No, you will not get a job—not because, like Kafka’s mouse, you went in the “wrong” direction, but because today’s academic job market is a “market” in the sense that one stall selling fiddlehead ferns in the middle of a strip mall is a “farmer’s market.” In the place of actual jobs are adjunct positions: benefit-free, office-free academic servitude in which you will earn $18,000 a year for the rest of your life.

In one sense, it’s all so familiar:

(1) Special snowflake syndrome, aka optimism and confirmation bias. Yes the odds of getting what I want look very bad, but somebody has to get that job in a Tier I department/with the Environmental Defense Fund, right?

(2) Massive credential inflation. People whose resumes when they graduated wouldn’t at this point even get them an interview with a satellite campus of Multi-Directional State/a reasonable shot at a $38,000 per year associate gig with a firm in whatever town in Mississippi makes Jackson look like Paris are now, respectively, the chair of the department at the Tier I university, and the managing partner of a mid-sized firm in Pittsburgh. And they’re deciding whether you are worthy of a callback interview.

(3) Internalized stigmatization. That you’ve been screwed over by structural factors somehow makes almost no difference to your sense of spoiled identity and self-loathing.

On the other hand:

(1) Getting a PhD doesn’t normally leave people in much if any educational debt, right? (I don’t actually have any numbers on this — are there any?)

(2) That getting a doctorate, at least in the humanities, is a very high risk proposition has been a cultural cliche for at least 30 years. Departments weren’t peddling fake employment and salary stats AFAIK (corrections welcome).

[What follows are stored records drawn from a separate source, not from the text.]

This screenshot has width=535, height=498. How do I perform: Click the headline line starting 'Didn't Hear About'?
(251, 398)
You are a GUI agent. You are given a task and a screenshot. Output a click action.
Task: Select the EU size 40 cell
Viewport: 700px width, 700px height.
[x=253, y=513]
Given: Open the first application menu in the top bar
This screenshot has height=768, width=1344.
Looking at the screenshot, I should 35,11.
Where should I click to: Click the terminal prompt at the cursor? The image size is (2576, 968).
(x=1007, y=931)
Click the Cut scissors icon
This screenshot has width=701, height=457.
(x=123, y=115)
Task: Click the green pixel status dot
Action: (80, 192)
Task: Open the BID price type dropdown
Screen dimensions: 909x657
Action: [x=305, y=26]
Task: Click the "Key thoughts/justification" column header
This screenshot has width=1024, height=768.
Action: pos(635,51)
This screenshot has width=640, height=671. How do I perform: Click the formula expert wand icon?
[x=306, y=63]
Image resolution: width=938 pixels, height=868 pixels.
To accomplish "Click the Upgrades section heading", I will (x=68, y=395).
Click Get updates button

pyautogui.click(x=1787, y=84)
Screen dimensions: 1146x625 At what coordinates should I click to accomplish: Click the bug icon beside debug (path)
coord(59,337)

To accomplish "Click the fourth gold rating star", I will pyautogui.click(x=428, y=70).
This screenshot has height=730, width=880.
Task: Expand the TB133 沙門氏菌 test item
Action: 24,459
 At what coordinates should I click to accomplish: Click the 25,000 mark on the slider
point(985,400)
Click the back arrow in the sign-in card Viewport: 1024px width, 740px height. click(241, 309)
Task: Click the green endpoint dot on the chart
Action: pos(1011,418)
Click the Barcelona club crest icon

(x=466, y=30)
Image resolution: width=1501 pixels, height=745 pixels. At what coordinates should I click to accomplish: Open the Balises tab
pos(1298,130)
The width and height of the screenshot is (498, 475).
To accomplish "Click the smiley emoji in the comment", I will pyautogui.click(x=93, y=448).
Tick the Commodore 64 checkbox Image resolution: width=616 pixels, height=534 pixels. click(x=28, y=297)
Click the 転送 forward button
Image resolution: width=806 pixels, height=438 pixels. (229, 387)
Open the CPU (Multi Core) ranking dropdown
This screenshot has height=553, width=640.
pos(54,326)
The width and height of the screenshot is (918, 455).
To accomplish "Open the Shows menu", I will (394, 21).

(3) Personally I’d much rather “waste” time in graduate school than in law school, given the likely relative intellectual value of the experiences.

On yet a third hand:

(1) Law school only lasts three years, usually.

(2) Schuman claims that 6% of PhDs in her field are going to get tenure track jobs. By contrast maybe half of all current law school students are going to have legal careers of some kind. (But again “of some kind” is a crucial modifier. After all, lots of PhDs get to have academic careers “of some kind.”).